The AR-15 is one of the high-profile firearms at the heart of gun-control controversy. Its  commercial success has helped keep the struggling manufacturer afloat in recent years, but it is a gun that acts as a lightning rod in any conversation about the right to bear arms.

Connecticut Governor Dannel Malloy had choice words directed at the gun industry after the Newtown killings.

"What this is about is the ability of the gun industry to sell as many guns to as many people as possible, even if they're deranged, even if they're mentally ill, even if they have a criminal background," he told CNN. "They don't care. They want to sell guns."

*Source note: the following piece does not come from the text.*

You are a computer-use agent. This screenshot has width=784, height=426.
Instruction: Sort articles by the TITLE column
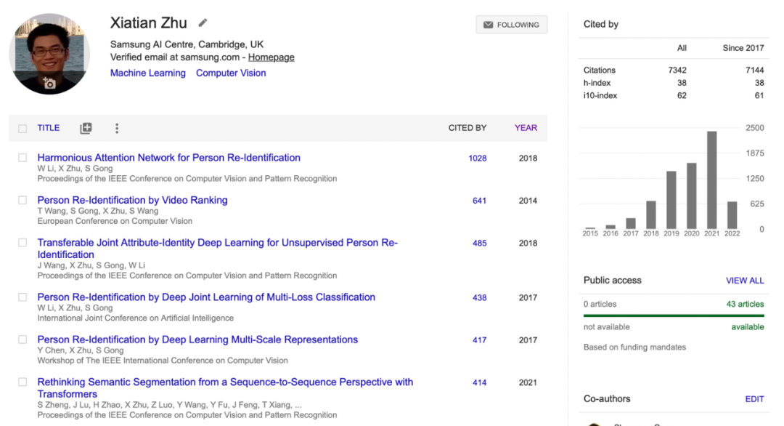click(49, 128)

The gun-control debate encompasses personal liberties, child safety, government reach, education, perception, and good old-fashioned business concerns and jobs. The latter is manufacturing’s latest move as the industry adapt to pressures from various groups, the media, and lawmakers as they respond to shifts in the overall climate.

Beretta, for example, set to move a manufacturing plant and 300 jobs from Maryland to Tennessee this year, primarily because Maryland passed the Firearm Safety Act of 2013, which bans many semiautomatics and guns magazines that hold more than 10 rounds, Forbes reported. Colt may be moving production of the AR-15 from Connecticut to Texas in the near future. These are high-stake business decisions that involve millions of dollars and numerous jobs, and Colt isn’t the only one entangled in the ongoing controversy.

“We have decided that it is more prudent from the point of view of our future welfare to move the Maryland production lines in their entirety to the new Tennessee facility,” Beretta GM Jeff Cooper told Forbes.

This article does not constitute legal advice. Check the current gun laws before purchasing or traveling with a firearm.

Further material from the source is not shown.